*Given data:*
# # # # # # #
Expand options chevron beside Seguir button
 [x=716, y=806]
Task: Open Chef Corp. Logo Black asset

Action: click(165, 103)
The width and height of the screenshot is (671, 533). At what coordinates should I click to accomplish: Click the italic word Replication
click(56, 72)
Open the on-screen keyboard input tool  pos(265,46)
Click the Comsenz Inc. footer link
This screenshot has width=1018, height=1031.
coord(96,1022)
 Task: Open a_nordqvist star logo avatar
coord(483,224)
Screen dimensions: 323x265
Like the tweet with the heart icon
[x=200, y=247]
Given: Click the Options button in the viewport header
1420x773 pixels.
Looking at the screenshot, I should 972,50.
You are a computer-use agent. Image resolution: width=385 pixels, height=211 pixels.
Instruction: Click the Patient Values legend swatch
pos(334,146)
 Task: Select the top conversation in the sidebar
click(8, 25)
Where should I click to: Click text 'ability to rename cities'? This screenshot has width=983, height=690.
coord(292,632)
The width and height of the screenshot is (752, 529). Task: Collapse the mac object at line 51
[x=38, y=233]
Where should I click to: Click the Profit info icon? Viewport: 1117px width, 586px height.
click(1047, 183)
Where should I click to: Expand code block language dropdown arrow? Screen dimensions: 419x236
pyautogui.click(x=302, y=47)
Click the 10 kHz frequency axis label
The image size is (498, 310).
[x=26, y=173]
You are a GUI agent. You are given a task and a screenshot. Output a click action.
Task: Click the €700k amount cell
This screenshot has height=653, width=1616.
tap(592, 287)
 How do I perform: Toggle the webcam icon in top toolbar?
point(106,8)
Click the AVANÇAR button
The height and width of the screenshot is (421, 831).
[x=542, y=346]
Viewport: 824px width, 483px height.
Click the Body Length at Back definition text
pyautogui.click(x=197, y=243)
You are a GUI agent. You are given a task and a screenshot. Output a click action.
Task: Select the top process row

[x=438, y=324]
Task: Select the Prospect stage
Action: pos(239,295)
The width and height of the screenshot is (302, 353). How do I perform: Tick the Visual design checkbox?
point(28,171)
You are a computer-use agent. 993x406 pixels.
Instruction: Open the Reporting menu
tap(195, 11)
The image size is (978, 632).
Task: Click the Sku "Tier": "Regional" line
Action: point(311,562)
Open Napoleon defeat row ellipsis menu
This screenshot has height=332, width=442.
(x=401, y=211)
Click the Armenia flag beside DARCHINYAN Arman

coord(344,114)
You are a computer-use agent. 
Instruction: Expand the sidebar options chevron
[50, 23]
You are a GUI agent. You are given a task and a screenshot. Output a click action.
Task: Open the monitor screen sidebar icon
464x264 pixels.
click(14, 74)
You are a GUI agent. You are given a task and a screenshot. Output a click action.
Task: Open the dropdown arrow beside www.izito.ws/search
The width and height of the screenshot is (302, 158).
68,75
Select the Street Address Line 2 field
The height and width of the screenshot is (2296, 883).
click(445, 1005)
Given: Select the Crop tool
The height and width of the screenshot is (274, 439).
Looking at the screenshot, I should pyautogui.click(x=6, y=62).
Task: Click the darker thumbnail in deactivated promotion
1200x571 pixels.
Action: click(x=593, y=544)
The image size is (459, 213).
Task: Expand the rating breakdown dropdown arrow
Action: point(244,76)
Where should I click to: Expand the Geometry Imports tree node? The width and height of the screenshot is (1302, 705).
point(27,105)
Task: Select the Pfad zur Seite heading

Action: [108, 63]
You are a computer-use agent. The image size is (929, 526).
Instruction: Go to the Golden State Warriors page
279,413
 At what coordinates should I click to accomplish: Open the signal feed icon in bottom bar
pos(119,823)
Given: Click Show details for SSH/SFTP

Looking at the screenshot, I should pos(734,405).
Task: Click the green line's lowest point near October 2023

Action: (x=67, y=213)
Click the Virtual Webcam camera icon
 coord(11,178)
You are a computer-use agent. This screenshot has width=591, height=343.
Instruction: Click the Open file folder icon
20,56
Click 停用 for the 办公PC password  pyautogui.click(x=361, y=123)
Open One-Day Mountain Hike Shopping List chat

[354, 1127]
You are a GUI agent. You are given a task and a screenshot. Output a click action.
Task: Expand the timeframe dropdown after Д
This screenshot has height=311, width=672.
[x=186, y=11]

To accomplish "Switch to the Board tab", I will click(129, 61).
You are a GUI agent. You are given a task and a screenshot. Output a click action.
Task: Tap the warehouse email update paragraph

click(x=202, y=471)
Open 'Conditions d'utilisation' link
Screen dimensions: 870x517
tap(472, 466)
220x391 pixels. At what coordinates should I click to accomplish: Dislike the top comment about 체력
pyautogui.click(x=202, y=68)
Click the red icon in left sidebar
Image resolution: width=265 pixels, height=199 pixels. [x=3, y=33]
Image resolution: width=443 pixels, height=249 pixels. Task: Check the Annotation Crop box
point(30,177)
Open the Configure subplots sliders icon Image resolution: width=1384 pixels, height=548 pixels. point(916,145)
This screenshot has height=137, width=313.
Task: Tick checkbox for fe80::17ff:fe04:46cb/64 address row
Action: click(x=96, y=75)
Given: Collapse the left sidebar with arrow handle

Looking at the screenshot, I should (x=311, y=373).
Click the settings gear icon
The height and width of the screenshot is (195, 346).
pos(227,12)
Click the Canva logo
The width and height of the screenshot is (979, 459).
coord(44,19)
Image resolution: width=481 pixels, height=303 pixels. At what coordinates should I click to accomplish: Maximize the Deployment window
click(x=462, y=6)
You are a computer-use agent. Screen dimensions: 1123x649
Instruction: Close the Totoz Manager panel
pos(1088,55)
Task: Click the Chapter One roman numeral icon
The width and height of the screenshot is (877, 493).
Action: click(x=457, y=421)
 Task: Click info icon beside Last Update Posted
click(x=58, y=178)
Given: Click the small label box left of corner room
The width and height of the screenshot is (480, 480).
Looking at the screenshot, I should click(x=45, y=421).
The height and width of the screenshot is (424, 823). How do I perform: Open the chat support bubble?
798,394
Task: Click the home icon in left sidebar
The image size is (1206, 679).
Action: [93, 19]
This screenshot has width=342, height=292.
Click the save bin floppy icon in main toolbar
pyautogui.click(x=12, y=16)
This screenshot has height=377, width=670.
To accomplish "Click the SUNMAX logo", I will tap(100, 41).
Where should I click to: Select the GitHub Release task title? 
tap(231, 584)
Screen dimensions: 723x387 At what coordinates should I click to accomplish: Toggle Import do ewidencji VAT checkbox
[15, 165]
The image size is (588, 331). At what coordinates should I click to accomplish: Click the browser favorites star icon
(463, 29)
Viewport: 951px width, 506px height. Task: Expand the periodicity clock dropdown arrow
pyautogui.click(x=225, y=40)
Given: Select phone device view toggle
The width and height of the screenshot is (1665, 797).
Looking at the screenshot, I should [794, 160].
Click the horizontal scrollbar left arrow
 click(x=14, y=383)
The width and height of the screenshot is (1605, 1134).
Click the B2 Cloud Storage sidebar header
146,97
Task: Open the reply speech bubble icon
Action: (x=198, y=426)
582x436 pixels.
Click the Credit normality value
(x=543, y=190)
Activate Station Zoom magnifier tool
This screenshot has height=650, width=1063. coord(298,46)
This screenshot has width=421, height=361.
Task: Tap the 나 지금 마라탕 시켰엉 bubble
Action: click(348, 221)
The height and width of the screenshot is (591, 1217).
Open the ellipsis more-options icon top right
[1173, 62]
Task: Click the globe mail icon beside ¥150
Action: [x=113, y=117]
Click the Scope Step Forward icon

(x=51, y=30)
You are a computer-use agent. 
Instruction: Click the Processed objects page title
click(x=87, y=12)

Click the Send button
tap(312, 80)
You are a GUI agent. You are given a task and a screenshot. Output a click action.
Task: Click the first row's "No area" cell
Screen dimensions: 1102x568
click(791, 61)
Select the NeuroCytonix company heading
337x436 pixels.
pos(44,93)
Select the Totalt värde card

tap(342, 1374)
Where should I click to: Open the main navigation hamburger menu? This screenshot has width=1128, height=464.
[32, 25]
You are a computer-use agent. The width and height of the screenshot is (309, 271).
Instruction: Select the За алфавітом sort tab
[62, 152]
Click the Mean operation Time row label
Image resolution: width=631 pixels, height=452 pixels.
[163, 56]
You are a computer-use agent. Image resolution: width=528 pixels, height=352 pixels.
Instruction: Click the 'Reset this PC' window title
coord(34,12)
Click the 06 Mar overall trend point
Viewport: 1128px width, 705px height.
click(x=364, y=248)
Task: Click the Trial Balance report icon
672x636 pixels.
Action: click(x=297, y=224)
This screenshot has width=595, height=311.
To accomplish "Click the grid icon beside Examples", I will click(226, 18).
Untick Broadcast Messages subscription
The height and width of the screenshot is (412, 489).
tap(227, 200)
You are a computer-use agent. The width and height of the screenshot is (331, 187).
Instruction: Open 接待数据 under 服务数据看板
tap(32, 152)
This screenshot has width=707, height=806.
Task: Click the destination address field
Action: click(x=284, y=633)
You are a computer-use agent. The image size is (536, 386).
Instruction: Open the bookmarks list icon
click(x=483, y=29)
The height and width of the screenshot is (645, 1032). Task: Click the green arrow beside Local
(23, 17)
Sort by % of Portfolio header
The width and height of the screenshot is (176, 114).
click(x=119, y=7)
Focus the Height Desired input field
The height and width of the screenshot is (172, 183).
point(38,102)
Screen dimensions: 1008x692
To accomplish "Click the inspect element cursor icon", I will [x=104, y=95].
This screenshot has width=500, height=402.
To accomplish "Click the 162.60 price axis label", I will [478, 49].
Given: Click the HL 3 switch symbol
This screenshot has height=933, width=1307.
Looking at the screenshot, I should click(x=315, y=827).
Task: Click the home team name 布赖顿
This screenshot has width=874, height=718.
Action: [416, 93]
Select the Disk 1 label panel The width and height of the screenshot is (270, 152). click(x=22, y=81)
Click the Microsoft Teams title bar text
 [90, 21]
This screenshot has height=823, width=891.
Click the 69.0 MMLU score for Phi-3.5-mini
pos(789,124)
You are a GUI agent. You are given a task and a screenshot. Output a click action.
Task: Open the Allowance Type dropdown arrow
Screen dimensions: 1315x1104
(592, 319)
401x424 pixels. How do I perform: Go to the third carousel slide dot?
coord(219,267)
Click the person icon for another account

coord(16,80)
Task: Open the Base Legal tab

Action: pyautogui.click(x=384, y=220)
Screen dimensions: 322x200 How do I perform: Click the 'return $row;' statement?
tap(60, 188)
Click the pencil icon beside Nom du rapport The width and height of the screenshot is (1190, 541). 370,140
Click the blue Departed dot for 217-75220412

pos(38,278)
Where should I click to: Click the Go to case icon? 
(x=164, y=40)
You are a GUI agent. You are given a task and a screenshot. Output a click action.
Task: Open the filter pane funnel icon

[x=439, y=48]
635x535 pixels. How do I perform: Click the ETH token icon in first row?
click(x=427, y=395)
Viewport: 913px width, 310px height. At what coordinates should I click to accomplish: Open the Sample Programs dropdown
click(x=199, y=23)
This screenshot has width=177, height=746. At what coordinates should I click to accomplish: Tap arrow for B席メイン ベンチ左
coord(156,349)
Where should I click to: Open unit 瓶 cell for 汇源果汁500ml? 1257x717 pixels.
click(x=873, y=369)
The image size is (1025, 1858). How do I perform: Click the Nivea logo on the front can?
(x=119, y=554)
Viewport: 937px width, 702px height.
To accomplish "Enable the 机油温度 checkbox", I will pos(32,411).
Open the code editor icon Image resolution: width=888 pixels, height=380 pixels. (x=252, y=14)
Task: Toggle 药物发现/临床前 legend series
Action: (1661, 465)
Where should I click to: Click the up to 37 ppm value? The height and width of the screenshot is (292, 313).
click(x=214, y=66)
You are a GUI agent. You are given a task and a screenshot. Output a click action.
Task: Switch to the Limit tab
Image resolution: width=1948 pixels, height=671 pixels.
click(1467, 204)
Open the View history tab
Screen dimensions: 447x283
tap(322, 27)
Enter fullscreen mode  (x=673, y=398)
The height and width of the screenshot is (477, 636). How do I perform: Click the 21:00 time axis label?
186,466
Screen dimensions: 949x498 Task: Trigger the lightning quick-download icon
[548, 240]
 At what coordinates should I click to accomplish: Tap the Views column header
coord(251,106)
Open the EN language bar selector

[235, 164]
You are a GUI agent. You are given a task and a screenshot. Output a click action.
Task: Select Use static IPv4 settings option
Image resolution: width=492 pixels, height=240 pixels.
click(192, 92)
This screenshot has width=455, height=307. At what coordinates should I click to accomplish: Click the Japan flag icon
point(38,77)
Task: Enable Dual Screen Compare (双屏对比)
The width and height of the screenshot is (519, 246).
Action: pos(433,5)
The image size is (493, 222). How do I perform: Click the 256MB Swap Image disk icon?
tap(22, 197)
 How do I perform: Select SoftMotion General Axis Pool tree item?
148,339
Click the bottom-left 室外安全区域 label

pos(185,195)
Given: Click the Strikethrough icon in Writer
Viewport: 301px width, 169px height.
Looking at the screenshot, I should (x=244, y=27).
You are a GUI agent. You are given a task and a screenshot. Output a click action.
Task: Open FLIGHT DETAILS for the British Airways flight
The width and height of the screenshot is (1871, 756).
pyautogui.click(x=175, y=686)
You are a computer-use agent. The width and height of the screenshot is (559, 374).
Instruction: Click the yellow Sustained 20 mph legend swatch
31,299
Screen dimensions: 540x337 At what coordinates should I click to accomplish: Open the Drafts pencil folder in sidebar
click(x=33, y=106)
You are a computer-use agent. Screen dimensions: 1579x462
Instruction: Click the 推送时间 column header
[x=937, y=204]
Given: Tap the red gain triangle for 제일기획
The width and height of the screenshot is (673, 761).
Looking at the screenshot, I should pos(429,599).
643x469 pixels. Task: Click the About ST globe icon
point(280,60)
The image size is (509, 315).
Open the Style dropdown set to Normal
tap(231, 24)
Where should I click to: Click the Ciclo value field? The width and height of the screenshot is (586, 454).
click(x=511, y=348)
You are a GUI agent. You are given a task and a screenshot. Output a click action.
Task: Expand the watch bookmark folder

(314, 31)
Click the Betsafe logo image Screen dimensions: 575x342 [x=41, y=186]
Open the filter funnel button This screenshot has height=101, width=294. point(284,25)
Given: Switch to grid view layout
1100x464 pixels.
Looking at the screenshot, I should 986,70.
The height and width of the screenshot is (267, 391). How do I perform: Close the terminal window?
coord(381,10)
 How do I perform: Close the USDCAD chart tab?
# # # # # # #
*Problem statement:* Repeat the line that contains "Task: Expand the watch bookmark folder", then every line after it until the records end, with nothing added.

*Answer area:*
Task: Expand the watch bookmark folder

(314, 31)
Click the Betsafe logo image Screen dimensions: 575x342 [x=41, y=186]
Open the filter funnel button This screenshot has height=101, width=294. point(284,25)
Given: Switch to grid view layout
1100x464 pixels.
Looking at the screenshot, I should 986,70.
The height and width of the screenshot is (267, 391). How do I perform: Close the terminal window?
coord(381,10)
 How do I perform: Close the USDCAD chart tab?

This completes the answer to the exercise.